Artemis II: el regreso que reabre la puerta lunar de EE. UU.
Cuatro astronautas vuelven 'felices y sanos' tras 10 días y la travesía más profunda de la humanidad

Redacción · Más España


La realidad es tozuda y, a la vez, monumental: la nave Orión tocó el Pacífico frente a las costas de San Diego a las 8:07 p.m. (hora del este de EE. UU.), poniendo fin a la travesía de la misión Artemis II. La NASA calificó el amerizaje como “de manual” y, cuando las lanchas de rescate llegaron, un oficial médico informó que los cuatro astronautas estaban "en verde" —es decir, en excelente condición— como constató la propia agencia.
No hay retórica que pueda sustituir a la precisión de los hechos: el retorno empezó con un encendido de propulsores a las 2:53 p.m. que ajustó la trayectoria, el módulo de tripulación se separó del módulo de servicio poco después de las 7:30 p.m., y la reentrada sometió a la cápsula a fuerzas de hasta 3,9 G y a temperaturas que formaron una capa de plasma alrededor del vehículo. Durante unos seis minutos se perdieron las comunicaciones por la barrera ardiente; luego el sistema automático desplegó los paracaídas y Orión descendió hasta el agua a unos 32 km/h.
Diez días después, y tras recorrer más de 1,1 millones de kilómetros, regresan Reid Wiseman, Victor Glover, Christina Koch y el canadiense Jeremy Hansen: la tripulación que viajó más profundo en el espacio que cualquier ser humano en la historia. Sobrevolaron la cara oculta de la Luna y sostuvieron incluso una conversación en directo con el presidente Donald Trump, hitos consignados por la transmisión y los comunicados oficiales.

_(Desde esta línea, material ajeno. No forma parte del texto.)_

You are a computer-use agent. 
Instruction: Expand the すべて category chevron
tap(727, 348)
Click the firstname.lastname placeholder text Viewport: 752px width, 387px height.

El procedimiento de rescate fue conforme al plan: lanchas especializadas asistieron a la cápsula, los astronautas fueron sacados hacia una balsa inflable y posteriormente trasladados en helicópteros al buque anfibio USS John P. Murtha, donde recibieron chequeos médicos. La NASA informó que están "felices y sanos"; la atención ahora se orienta a reunirlos con sus familias.
No es solo una hazaña técnica: es el cierre exitoso de la primera misión lunar tripulada en más de medio siglo y la apertura explícita de una ruta para el regreso de la humanidad a la superficie lunar. El administrador de la NASA, Jared Isaacman, expresó su emoción al ver amerizar a la tripulación, palabras que ponen carne y emoción a un logro estrictamente descrito por los hechos.
Que nadie confunda emoción con invención: los datos, la cronología y las condiciones del reingreso están documentados por la propia agencia y por la cobertura directa de la BBC. Artemis II ha cumplido su parte: regresar a casa sano y salvo es la primera obligación cuando se explora lo desconocido. El resto —las promesas de futuro— empieza ahora sobre una base tangible y verificada.